At breakfast, we filled up on homemade cinnamon yoghurt, croissants with quince and rose jam, and bowls of tea. As we prepared to set off, we noticed the herd of cattle in front of the house was on the move, too. The rain clouds cleared completely as we followed them up the mountain.

It was a fairly tough 10km walk to Niercombe. Christian led us over mountain springs and up grassy inclines, pointing out buzzards above and wild flowers at our feet: purple mountain pansies, yellow gentian (the root of which is used to make the luminous liqueur), violets and buttercups were scattered across the high grasslands. We heard the bark of a stag nearby.
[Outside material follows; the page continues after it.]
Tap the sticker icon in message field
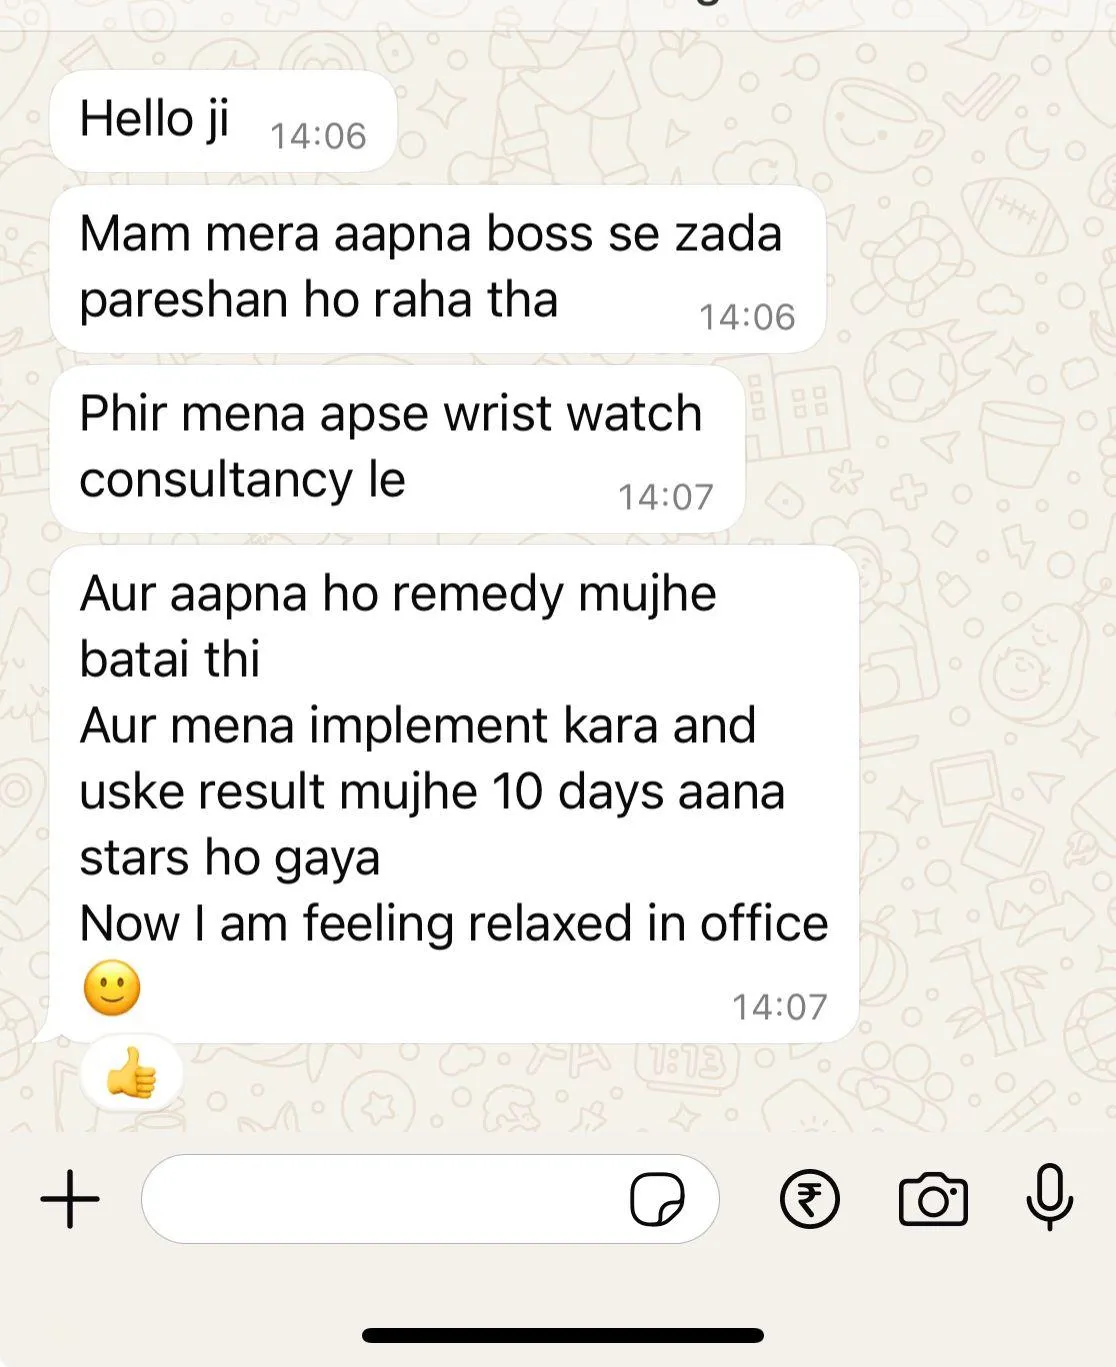Image resolution: width=1116 pixels, height=1367 pixels. pyautogui.click(x=657, y=1198)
Happily, Christian had factored in a lunch break at La Tuillière, a buron that caters for hungry walkers. Roselyne has lived here alone, without electricity, for 18 years. When we arrived there was a cauldron of vegetable soup bubbling over the open fire. Gas lamps lit the main room, where we were served the set lunch: kir, soup, truffade (a local dish of pan-fried potatoes, cheese, garlic, bacon and parsley), salad, cheese and apple tart, washed down with a bottle of red wine, all for €25. As we ate, Roselyne sat under the chimney smoking roll-ups, her back against a massive netted ham that was curing beside the fire.

That afternoon's climb, on full bellies, was arduous. As we cut across the final ridges Bernard, another mountain guide and owner of the nearby refuge, La Fumade Vieille, was preparing the buron, stocking the kitchen and lighting the fire for our arrival …

The metre-thick stone walls of Niercombe are dappled with ochre lichen and surrounded by dandelions and tufts of sweet-smelling gorse. A tiny wooden front door leads to an open-plan room under a vaulted stone roof. The interior has been kitted out with simple, natural materials: beech, stone, felt and linen. The upper floor is the living area (we slept under duvets on built-in horsehair sofas).

Downstairs is a shower room (there is hot water) and a dark kitchen where we found bread, saucisson, steak, strawberries, cheese (obviously), a jar of fresh chestnut soup and a generously stocked wine rack. Everything was sourced from the market in Aurillac and was impeccably fresh and flavoursome. Suddenly alone, we lit the lamps and candles, built up the fire and opened a bottle of wine as the wind whistled outside.

We quickly fell into a simple routine at the buron. We got up before dawn to watch the sun rise and the clouds clear from the valley below, then scurried back to bed for a few hours. We made huge breakfasts (goat's milk yoghurt, scrambled eggs, toast with homemade Reine Claude jam) then sat on the stone bench at the front of the hut studying maps, the peak of the Puy Griou rising in the distance.

Each day we packed food bundles and tramped out for hours into the Parc des Volcans d'Auvergne, which extends to nearly a million acres. We climbed the Col de la Chevre in search of marmots. The ridge is 1,618m above sea level and was still partially covered in slabs of thick snow. Thin cloud tumbled over the ridge, and on more than one occasion we were scuppered by rocky vertical ascents. In the early evening, we kicked off our boots and supped cold beers on that front bench. Deer grazed in the distance; cattle bells and waterfalls filled the silence.

La France profonde may be a somewhat overused phrase, but by day three, I think we had finally understood what it means.